Another example of a successful weight loss program is the MOVE! (Managing Overweight/Obesity for Veterans Everywhere) Weight Management Program for Veterans, an intervention created and implemented by the U.S. Department of Veteran Affairs (VA), consisting of handouts about nutrition, physical activity, and behavior change, goal setting, diet and activity logs, pedometers, self-management, and staff-patient contact (i.e., individual or group meetings; Kinsinger et al., 2009). While treatment effects were evident (i.e., weights increased preintervention and decreased postintervention), maintenance of weight loss was not evaluated, a necessary next step regarding obesity research (Dahn et al., 2011). MOVE! Weight Management Program is promoted by health insurance (i.e., VA medical benefits), perhaps an effective way to provide weight loss interventions to a wide range of people. Another example, Blue Cross Blue Shield of Massachusetts offers reimbursements for participating in certain fitness and weight loss programs (Fitness and Weight Loss Reimbursements, 2020).
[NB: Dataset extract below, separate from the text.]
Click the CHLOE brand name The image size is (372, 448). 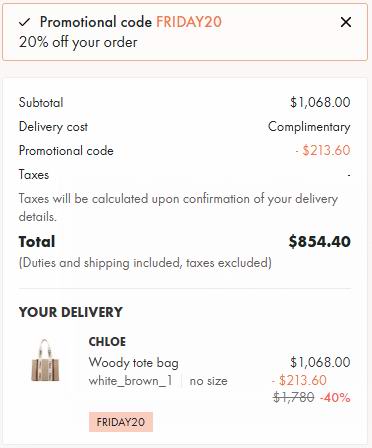(107, 342)
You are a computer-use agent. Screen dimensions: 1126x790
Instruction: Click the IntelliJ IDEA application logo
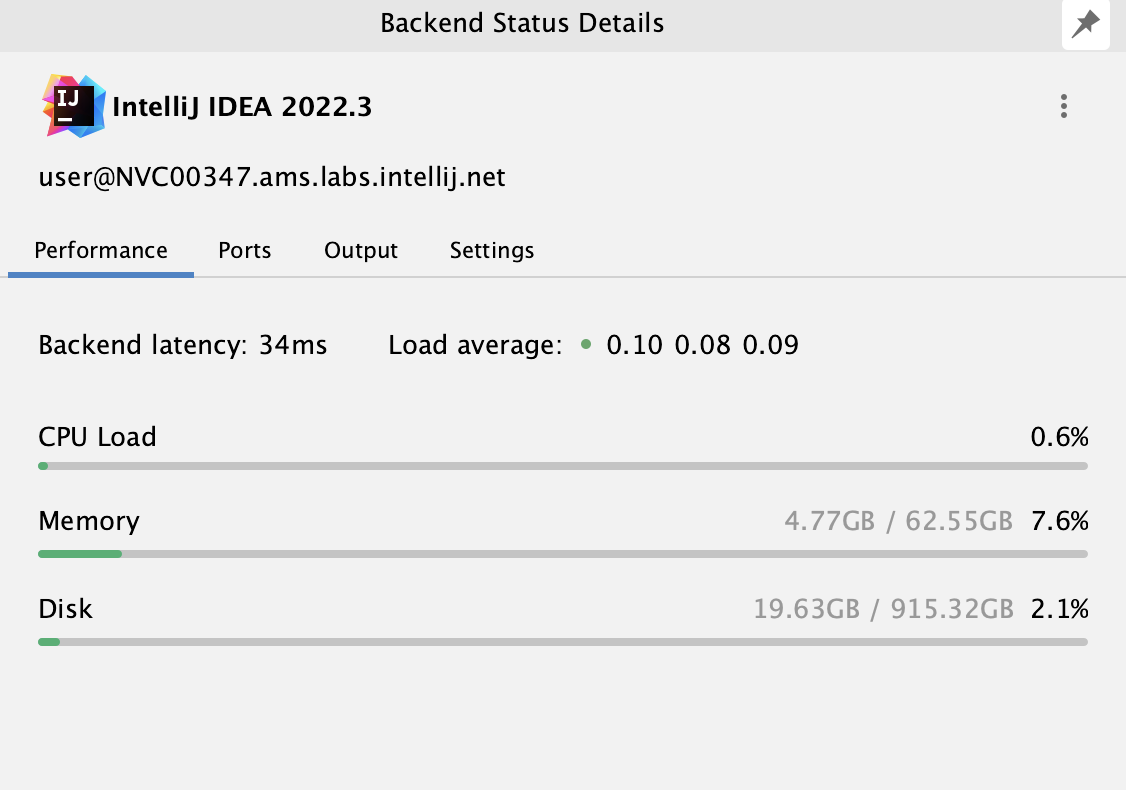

It appears as though we have the tools to manage the country’s obesity epidemic (Dahn et al., 2011; Harvey-Berino et al., 2012; Kinsinger et al., 2009), and implementation is crucial (Colbert & Jangi, 2013). Perhaps these tools are best in the hands of our nation’s physicians, as they are the ones faced with treating and managing obesity and obesity-related illnesses (Colbert & Jangi, 2013). Primary care physicians will most often come into contact with the epidemic, therefore their thorough understanding of the “science of obesity” paired with a “mastery of behavioral medicine” is a starting point (Colbert & Jangi, 2013). The dissemination of behavior analytic treatments among physicians to target obesity will help to foster not only the relationship between physician knowledge and practice but might also help facilitate the use of behavior analytic treatments for other issues within the medical field. Colbert and Jangi (2013) stated that effective management of obesity requires a functioning, collaborative interdisciplinary team, specifically noting behavior analysts as being a part of that team; the time is now to begin this necessary collaboration.